Cosa voglio di più
di Silvio Soldini, 2010
Storia d’amore tra un uomo e una donna che tradiscono avventatamente, trascinati dall’inevitabilità della passione, sullo sfondo di un paese e di un presente ossessionati dal denaro, o meglio, dall’assenza di esso: Soldini insiste a raccontare il modo in cui si guardano in faccia la precarietà sociale e la precarietà dei sentimenti, e lo fa trasferendo una "storia di corna" piuttosto tipica anche nei suoi "movimenti" in un contesto sociale altro e ben preciso, lontano dai vezzi borghesi e più vicino alle zone residenziali fuori dalla città.
Si fa parecchia fatica, durante il film: forse perché Cosa voglio di più è molto, troppo, inspiegabilmente lungo, e perché la prima metà del film, quella che segue il personaggio di Alba Rohrwacher, si muove in modo disagevole tra la tensione emotiva e una costruzione del contesto appunto inusuale ma abbastanza superficiale. Dopo l’intelligente trovata del controcampo narrativo invece, quando si comincia ad abbracciare il punto di vista di Pierfrancesco Favino, Cosa voglio di più comincia a tirar fuori le armi più efficaci. Che sono quasi tutte davanti alla macchina da presa: i due bravissimi interpreti, prima di tutto, grazie alla cui naturalezza Soldini si riconferma non solo buon sceneggiatore ma anche ottimo direttore d’attori – comprimari compresi; oppure la regia, in cui lo stile documentario e il montaggio secco e intelligente (il taglio/colore di capelli della Rohrwacher come marca del tempo che passa) non impedisce al regista di stare appiccicato al corpo dei personaggi, quasi ad annusarli.

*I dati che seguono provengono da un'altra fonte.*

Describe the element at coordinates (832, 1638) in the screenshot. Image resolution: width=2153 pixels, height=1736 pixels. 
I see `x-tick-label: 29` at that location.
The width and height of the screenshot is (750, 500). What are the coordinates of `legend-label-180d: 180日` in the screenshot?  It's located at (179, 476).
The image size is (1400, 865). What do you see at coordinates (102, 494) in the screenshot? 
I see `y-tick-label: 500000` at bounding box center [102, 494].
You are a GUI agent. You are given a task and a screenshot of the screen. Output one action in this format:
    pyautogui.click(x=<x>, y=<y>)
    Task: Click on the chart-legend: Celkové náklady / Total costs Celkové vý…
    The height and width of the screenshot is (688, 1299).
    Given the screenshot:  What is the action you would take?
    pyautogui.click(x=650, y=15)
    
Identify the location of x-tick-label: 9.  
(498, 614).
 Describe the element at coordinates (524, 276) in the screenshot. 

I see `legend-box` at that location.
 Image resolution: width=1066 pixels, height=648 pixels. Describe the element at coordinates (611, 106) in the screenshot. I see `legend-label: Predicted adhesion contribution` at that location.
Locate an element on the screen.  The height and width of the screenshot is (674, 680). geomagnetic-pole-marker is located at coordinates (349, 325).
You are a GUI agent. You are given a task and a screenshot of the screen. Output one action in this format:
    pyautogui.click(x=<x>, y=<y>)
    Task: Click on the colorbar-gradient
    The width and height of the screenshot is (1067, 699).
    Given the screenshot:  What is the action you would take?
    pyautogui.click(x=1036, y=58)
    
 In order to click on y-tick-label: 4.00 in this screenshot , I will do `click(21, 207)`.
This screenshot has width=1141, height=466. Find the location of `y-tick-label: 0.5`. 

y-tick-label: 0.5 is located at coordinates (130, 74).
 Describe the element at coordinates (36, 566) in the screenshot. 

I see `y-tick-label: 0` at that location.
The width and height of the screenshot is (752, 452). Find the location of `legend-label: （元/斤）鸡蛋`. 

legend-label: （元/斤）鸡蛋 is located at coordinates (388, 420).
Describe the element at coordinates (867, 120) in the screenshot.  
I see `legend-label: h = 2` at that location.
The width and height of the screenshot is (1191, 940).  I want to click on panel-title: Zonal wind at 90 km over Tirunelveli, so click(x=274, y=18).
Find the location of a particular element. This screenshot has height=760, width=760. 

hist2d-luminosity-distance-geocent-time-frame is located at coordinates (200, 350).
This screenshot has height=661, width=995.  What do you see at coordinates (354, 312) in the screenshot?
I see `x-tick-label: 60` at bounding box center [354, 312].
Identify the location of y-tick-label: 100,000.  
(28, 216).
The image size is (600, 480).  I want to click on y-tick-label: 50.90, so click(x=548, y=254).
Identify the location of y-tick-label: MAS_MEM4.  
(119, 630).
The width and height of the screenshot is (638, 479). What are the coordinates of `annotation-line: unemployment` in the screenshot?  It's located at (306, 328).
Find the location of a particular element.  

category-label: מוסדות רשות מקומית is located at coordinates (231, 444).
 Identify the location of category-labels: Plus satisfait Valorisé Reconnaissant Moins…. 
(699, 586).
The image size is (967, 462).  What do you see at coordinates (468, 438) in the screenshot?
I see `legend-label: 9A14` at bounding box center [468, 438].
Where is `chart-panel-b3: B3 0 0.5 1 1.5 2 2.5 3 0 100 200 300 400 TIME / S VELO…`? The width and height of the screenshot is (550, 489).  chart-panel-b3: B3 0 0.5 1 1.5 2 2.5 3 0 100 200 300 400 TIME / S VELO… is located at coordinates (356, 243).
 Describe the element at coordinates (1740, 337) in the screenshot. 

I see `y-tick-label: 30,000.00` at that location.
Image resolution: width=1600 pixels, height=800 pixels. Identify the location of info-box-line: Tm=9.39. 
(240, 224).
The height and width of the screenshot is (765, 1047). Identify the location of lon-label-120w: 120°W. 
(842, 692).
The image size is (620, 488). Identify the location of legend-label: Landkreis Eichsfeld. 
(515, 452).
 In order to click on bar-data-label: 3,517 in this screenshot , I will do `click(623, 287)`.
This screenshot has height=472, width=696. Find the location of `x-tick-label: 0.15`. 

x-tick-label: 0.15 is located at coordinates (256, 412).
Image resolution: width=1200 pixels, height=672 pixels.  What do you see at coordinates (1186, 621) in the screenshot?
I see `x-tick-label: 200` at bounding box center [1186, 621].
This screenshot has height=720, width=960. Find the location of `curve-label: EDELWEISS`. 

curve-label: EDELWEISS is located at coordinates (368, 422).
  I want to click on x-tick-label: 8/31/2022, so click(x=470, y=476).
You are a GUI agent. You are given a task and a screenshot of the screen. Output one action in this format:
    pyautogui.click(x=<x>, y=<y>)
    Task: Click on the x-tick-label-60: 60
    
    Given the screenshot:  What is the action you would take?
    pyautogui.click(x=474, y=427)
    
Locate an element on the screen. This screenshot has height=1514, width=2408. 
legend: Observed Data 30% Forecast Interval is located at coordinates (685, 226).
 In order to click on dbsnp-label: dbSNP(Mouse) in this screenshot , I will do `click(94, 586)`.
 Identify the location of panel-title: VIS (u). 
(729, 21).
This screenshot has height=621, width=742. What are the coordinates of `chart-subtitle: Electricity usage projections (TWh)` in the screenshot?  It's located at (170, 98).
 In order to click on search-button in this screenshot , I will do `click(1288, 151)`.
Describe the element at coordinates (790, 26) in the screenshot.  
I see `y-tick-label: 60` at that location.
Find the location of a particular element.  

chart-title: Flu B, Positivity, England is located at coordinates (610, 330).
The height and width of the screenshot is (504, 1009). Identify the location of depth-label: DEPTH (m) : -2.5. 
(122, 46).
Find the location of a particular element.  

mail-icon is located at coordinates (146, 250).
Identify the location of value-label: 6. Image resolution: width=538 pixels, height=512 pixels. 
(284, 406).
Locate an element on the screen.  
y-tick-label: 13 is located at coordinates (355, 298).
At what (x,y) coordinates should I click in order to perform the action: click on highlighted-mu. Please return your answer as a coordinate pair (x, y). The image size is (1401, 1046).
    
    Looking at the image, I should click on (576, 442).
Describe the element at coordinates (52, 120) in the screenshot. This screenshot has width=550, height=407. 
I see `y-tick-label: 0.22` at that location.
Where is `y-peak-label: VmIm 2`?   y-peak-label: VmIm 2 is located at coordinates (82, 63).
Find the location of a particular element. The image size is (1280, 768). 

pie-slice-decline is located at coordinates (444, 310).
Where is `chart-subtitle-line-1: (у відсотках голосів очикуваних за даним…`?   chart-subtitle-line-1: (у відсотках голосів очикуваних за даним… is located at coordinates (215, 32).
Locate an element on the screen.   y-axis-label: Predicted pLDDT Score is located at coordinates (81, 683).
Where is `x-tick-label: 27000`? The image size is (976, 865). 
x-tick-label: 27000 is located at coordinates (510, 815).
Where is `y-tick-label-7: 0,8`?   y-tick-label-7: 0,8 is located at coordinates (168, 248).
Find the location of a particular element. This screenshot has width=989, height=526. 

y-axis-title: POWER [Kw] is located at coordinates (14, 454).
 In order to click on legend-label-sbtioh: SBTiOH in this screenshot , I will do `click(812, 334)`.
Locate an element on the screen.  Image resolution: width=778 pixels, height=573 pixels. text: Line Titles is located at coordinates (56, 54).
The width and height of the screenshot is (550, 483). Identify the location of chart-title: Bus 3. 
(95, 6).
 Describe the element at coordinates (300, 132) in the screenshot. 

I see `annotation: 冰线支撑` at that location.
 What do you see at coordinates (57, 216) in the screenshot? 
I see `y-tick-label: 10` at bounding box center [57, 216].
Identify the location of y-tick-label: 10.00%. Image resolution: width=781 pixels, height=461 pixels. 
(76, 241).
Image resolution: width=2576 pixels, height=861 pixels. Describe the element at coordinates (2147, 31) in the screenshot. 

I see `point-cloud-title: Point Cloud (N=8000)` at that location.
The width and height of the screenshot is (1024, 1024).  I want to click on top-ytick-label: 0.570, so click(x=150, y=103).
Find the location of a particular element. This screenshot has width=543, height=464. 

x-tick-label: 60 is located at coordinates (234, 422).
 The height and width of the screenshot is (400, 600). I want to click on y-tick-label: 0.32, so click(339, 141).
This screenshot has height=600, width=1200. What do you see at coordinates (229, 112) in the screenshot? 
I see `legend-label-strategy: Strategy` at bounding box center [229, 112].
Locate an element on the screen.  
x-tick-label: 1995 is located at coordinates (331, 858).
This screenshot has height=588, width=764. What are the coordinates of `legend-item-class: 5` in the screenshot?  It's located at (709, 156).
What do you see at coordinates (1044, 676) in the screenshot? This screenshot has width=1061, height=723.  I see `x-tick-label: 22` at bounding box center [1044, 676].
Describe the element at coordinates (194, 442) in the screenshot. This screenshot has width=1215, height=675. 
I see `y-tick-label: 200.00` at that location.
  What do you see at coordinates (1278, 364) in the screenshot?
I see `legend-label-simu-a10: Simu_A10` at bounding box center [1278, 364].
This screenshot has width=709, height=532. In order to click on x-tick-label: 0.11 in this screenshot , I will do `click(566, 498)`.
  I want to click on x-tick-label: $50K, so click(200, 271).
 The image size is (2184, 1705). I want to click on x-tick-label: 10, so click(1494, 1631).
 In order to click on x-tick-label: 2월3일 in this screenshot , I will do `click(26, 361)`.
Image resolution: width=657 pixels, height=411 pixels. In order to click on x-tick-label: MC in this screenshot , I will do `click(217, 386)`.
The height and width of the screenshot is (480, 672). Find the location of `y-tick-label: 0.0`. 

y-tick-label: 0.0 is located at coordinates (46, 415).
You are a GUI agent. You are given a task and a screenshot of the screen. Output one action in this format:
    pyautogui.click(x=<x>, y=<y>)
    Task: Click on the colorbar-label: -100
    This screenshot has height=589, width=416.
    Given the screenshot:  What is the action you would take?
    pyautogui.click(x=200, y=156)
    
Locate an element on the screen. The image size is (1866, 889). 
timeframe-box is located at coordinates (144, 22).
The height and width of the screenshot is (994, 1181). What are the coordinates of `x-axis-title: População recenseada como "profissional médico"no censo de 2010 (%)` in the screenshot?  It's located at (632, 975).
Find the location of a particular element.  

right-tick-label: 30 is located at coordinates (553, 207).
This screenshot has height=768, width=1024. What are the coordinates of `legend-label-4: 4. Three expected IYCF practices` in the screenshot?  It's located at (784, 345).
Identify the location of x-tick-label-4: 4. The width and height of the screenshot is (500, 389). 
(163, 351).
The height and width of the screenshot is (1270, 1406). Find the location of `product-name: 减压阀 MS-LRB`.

La debolezza, in un certo senso, del film – a parte la già citata eccessiva durata – sta più che altro nel suo non saper andare molto oltre la costruzione stessa, ma forse fa parte di una scelta di campo che vuole privare gli autori della responsabilità sui propri personaggi. Avvicinandosi più all’etnologia che al racconto morale: scritto con una invidiabile spontaneità, soprattutto per un cinema che spesso scade nel didascalismo, Cosa voglio di più di quest’ultimo è del tutto privo, grazie al cielo: si chiede con sereno distacco proprio allo spettatore di partecipare e di giudicare, di immedesimarsi con le ragioni dell’istinto e del corpo, o con quelle della ragione e della famiglia, quella che finisce per avere la meglio – con una punta, bella grossa, di malinconia.
Soldini però non può creare il contesto sociale solo facendo parlare sempre tutti di soldi e di bollette da pagare. Dopo un pò da parecchio fastidio.
Bravissimo Battiston. A un certo punto mi era venuta voglia di abbracciarlo.